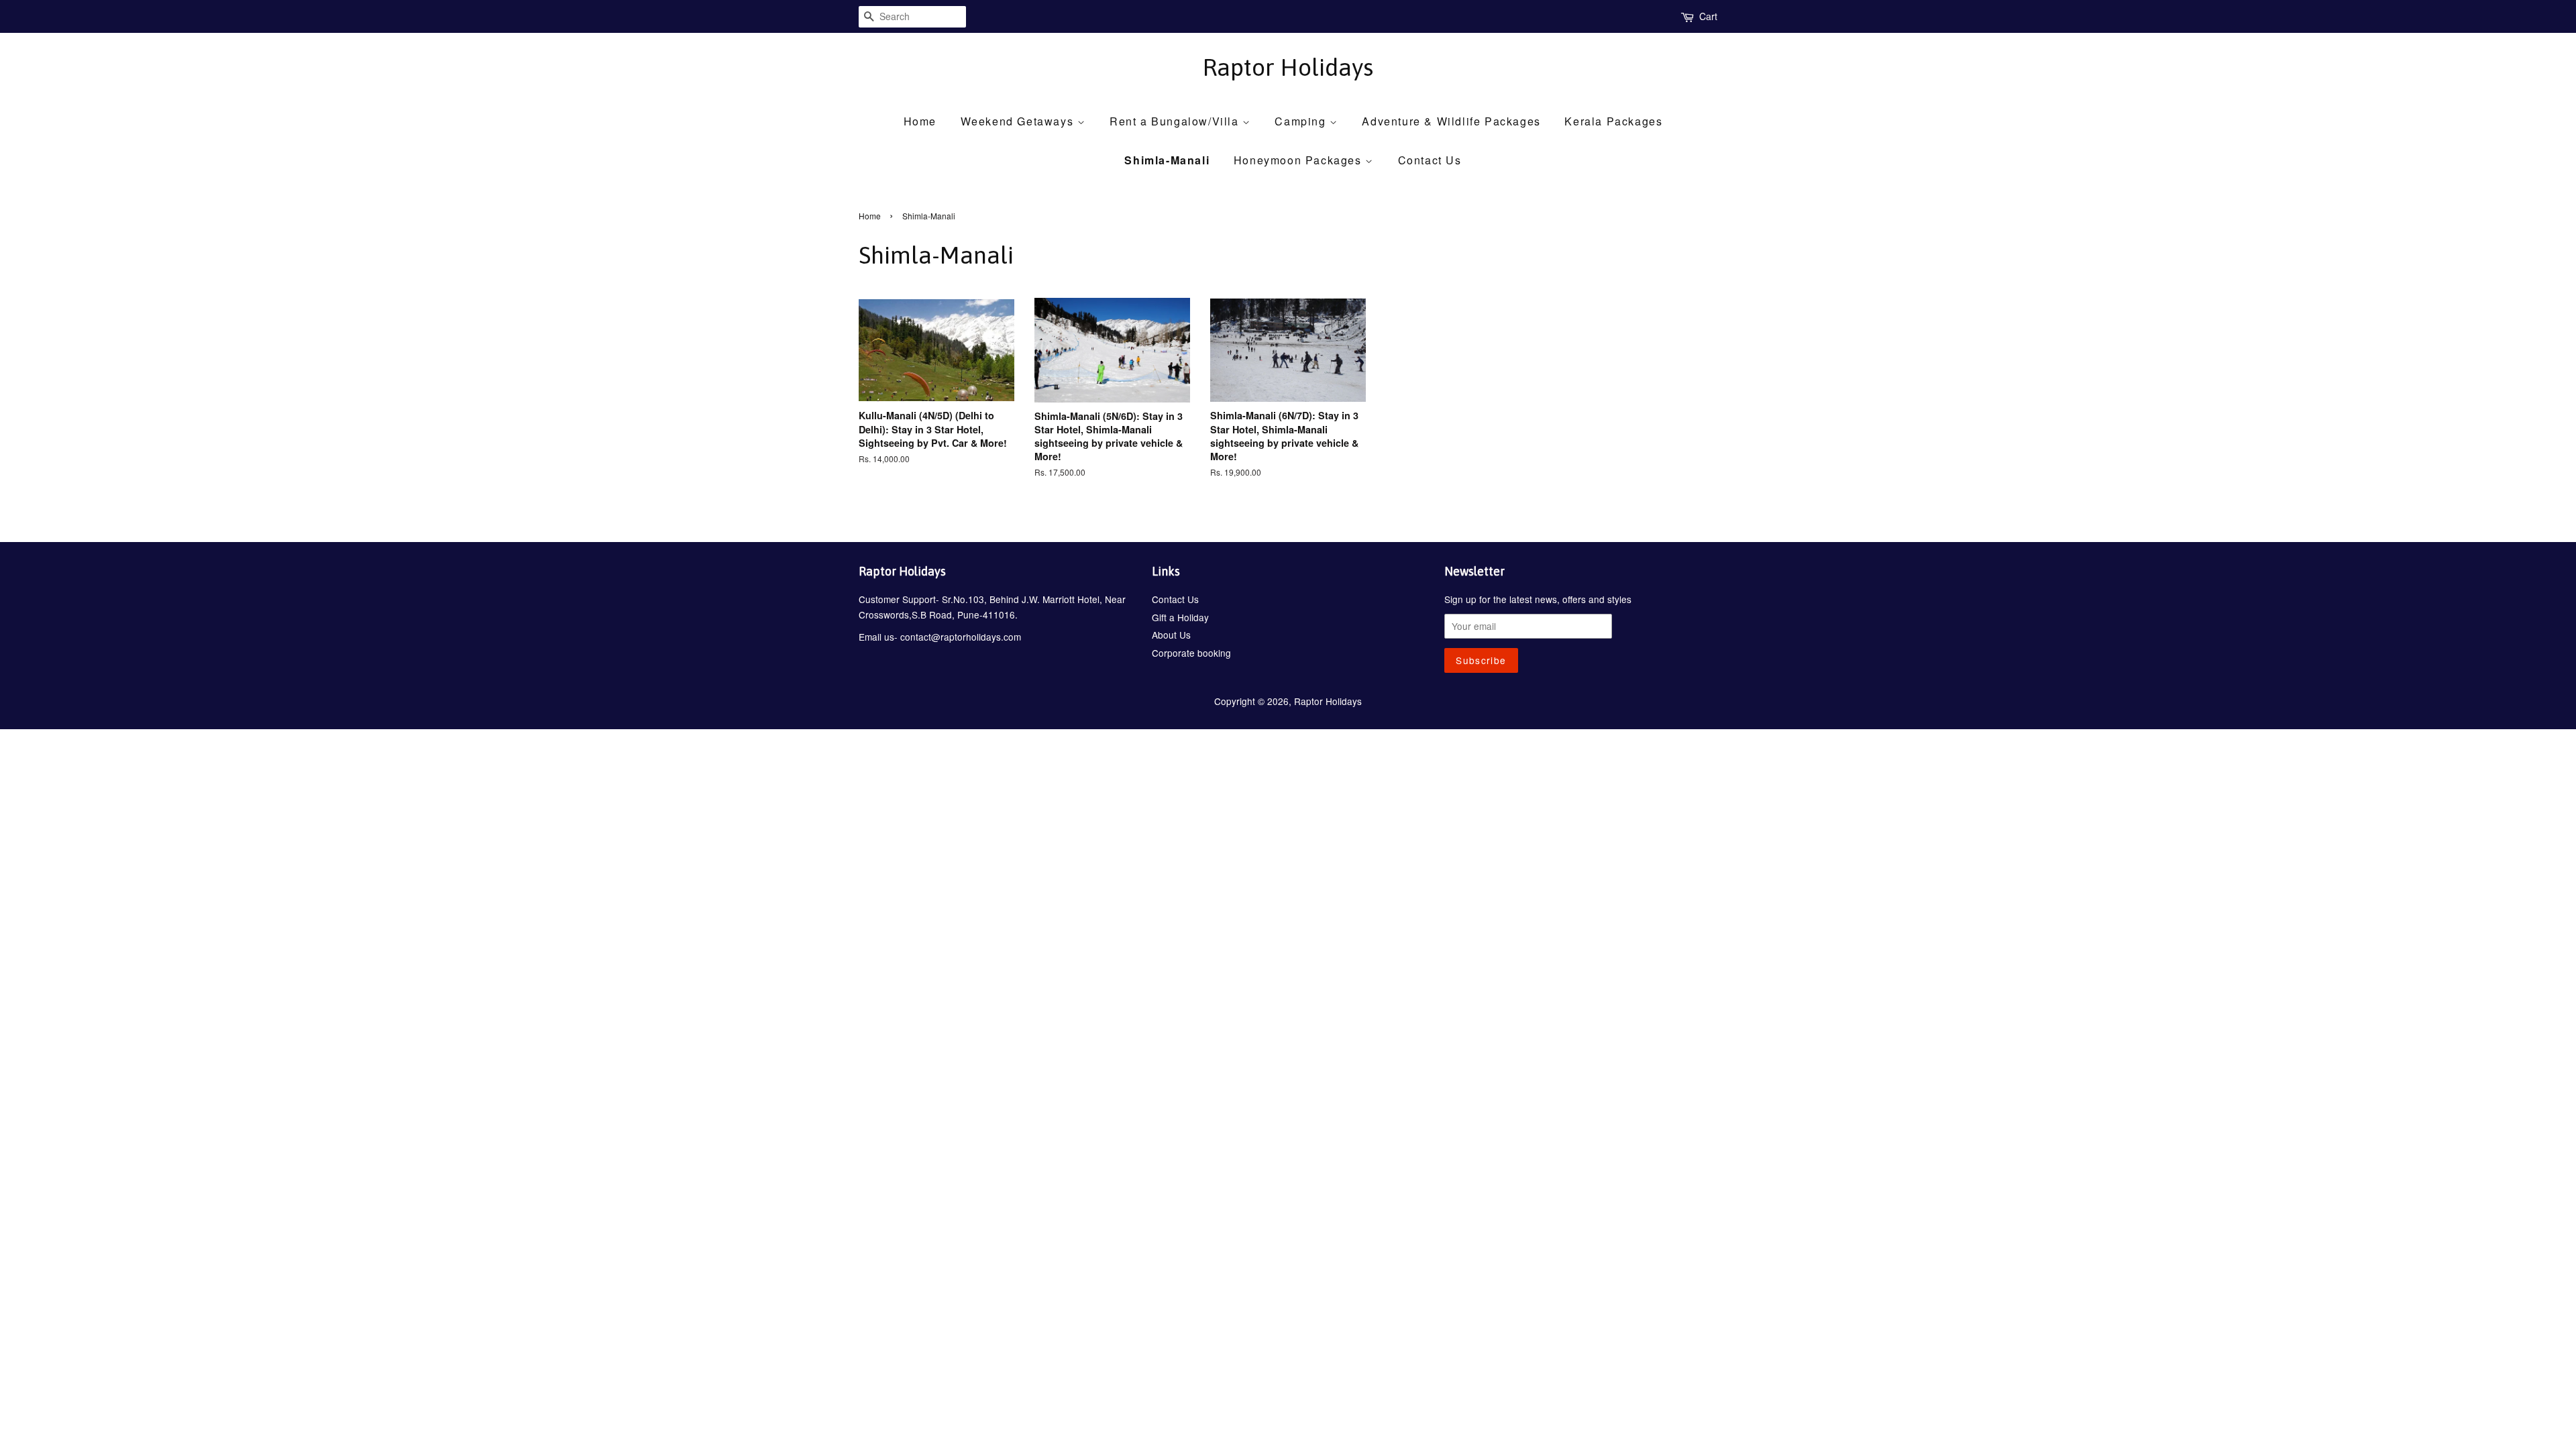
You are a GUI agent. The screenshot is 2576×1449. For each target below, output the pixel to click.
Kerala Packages (1613, 121)
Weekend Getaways (1019, 121)
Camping (1302, 121)
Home (920, 121)
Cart (1708, 16)
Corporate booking (1191, 652)
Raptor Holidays (1288, 67)
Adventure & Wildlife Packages (1451, 121)
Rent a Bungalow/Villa (1176, 121)
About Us (1171, 634)
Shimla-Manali (1167, 160)
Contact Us (1430, 160)
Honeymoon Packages (1299, 160)
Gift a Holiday (1180, 617)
◇ ◇ ◇ ◇ ◇
## Description of the task
Each line above is to be duplicated exactly, and the pictures are to be omitted.

## Written answer
You are a GUI agent. The screenshot is 2576×1449. For each target below, output the pixel to click.
Kerala Packages (1613, 121)
Weekend Getaways (1019, 121)
Camping (1302, 121)
Home (920, 121)
Cart (1708, 16)
Corporate booking (1191, 652)
Raptor Holidays (1288, 67)
Adventure & Wildlife Packages (1451, 121)
Rent a Bungalow/Villa (1176, 121)
About Us (1171, 634)
Shimla-Manali (1167, 160)
Contact Us (1430, 160)
Honeymoon Packages (1299, 160)
Gift a Holiday (1180, 617)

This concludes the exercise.